Description:
IC50: 0.05, 3 and 1000 μM for NHE1, NHE3 and NHE2, respectively
Na–H exchange (NHE) represents an important mechanism for mediating such injury. NHE represents an important mechanism for the development of myocardial ischemic and reperfusion injury and inhibitors have been consistently shown to protect the ischemic and reperfused heart by correcting the ionic imbalance associated with this form of pathological insult. Cariporide is a potent NHE inhibitor.
In vitro: Cariporide concentration dependently inhibited the amiloride sensitive sodium influx in rabbit erythrocytes, reduced the swelling of human platelets caused by intracellular acidification, and delayed pH recovery in rat cardiomyocytes [1].

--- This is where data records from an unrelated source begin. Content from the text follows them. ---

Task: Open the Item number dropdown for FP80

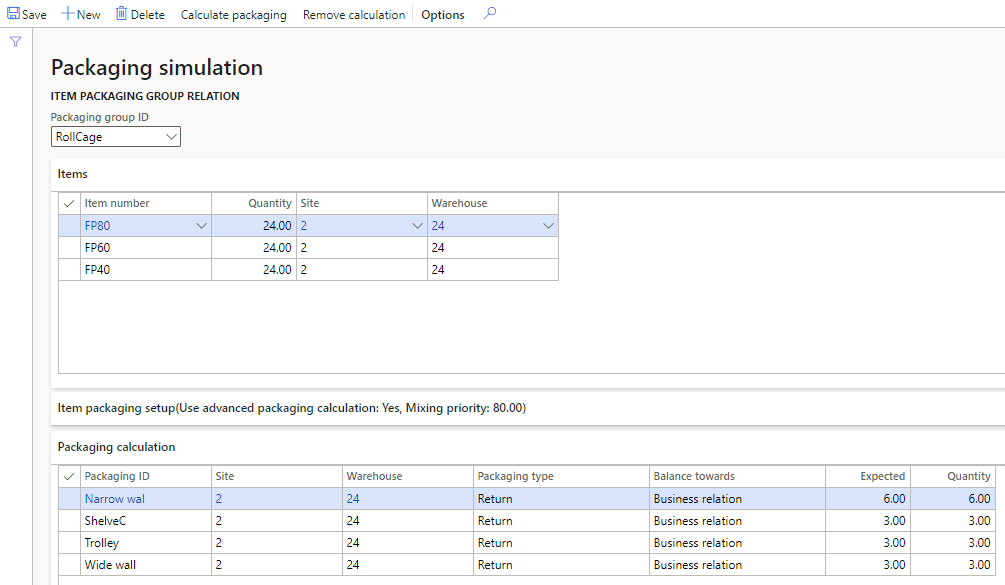Action: tap(201, 226)
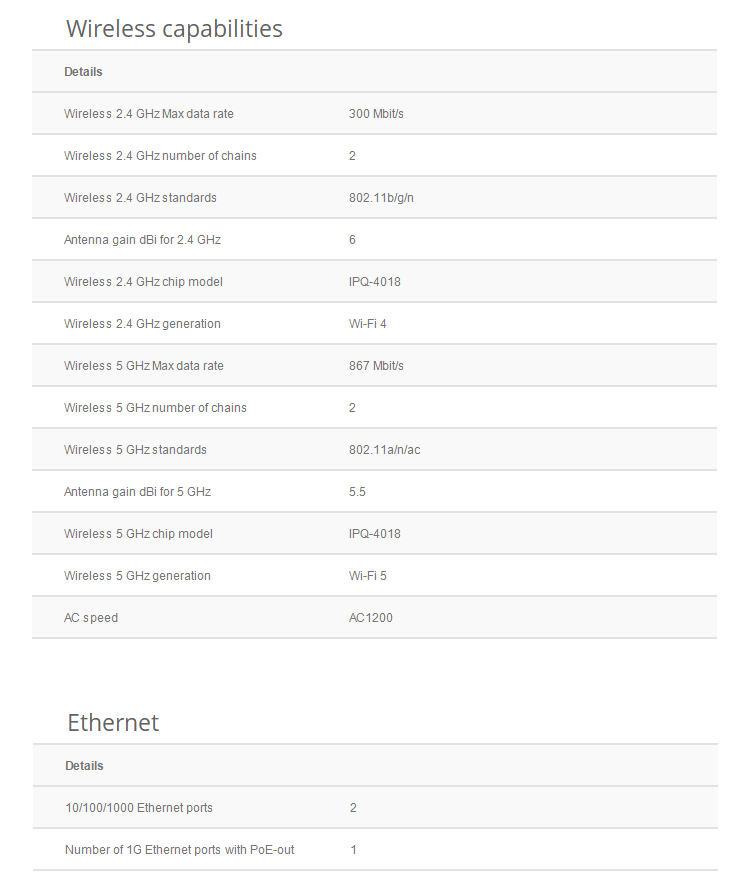Click the Wireless 5 GHz number of chains label

click(155, 408)
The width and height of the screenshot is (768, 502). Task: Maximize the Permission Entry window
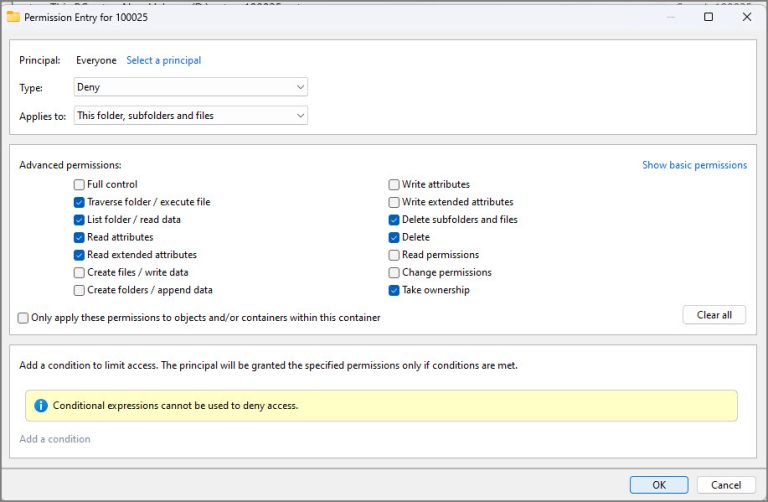[708, 17]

In vivo: In anaesthetised rats undergoing coronary artery ligation intravenous and oral pretreatment with Cariporide caused a dose dependent reduction or a complete prevention of ventricular premature beats, ventricular fibrillation, and ventricular tachycardia. The compound was well tolerated and neutral to circulatory variables [1].
Clinical trial: Cariporide has been evaluated in a large dose-finding Phase II/Phase III clinical trial to assess the efficacy in patients with acute coronary syndromes. Overall results failed to demonstrate protection but sub-group analysis revealed significant risk reductions with the highest cariporide dose especially in high risk patients undergoing coronary artery bypass surgery [2].
Reference:
[1] Scholz W, Albus U, Counillon L, G?gelein H, Lang HJ, Linz W, Weichert A, Sch?lkens BA. Protective effects of HOE642, a selective sodium-hydrogen exchange subtype 1 inhibitor, on cardiac ischaemia and reperfusion. Cardiovasc Res. 1995 Feb;29(2):260-8.
[2] Karmazyn M. Pharmacology and clinical assessment of cariporide for the treatment coronary artery diseases. Expert Opin Investig Drugs. 2000 May;9(5):1099-108.